TASK DETAILS |
Pull out the lines of the material from the line containing "Screen dimensions: 500x191" through the line containing "will (949, 63).", both included, and write them out unchanged.

Extracted records:
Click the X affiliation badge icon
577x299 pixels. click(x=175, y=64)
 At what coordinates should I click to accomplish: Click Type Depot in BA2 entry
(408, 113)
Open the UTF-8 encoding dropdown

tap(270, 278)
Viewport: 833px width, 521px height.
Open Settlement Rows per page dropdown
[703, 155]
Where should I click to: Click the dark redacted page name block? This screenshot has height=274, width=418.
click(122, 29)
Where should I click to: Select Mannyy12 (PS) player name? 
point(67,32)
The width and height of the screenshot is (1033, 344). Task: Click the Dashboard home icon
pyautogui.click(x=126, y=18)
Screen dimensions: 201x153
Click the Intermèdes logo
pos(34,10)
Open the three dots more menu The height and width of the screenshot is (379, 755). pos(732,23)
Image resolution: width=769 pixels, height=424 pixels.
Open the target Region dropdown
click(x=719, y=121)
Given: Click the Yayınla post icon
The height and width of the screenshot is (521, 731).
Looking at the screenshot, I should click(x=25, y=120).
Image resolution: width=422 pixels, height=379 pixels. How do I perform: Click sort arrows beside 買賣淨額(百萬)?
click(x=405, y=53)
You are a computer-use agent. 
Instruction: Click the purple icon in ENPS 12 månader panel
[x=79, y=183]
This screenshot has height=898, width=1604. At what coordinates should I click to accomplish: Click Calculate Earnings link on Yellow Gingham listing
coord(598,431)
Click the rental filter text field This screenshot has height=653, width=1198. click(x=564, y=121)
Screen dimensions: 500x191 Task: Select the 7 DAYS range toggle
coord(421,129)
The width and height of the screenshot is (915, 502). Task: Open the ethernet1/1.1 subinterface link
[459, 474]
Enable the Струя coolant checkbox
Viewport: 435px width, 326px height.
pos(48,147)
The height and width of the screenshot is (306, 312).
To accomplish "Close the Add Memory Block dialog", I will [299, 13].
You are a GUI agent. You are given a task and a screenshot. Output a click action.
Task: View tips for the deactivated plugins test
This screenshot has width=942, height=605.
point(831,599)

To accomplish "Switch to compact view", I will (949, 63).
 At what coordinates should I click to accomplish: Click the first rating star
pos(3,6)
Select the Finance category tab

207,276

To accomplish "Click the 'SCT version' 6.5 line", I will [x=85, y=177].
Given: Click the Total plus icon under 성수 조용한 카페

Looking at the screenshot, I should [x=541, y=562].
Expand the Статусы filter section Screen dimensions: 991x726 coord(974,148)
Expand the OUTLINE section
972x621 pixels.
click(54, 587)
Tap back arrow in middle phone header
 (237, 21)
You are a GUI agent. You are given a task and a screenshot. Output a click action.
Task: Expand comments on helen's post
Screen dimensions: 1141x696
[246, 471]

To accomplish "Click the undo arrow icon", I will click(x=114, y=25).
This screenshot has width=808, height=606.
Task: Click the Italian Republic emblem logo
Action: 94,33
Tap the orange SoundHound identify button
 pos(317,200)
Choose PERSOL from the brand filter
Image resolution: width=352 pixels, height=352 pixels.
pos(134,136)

RESULT |
Screen dimensions: 500x191 Task: Select the 7 DAYS range toggle
coord(421,129)
The width and height of the screenshot is (915, 502). Task: Open the ethernet1/1.1 subinterface link
[459, 474]
Enable the Струя coolant checkbox
Viewport: 435px width, 326px height.
pos(48,147)
The height and width of the screenshot is (306, 312).
To accomplish "Close the Add Memory Block dialog", I will [299, 13].
You are a GUI agent. You are given a task and a screenshot. Output a click action.
Task: View tips for the deactivated plugins test
This screenshot has width=942, height=605.
point(831,599)

To accomplish "Switch to compact view", I will (949, 63).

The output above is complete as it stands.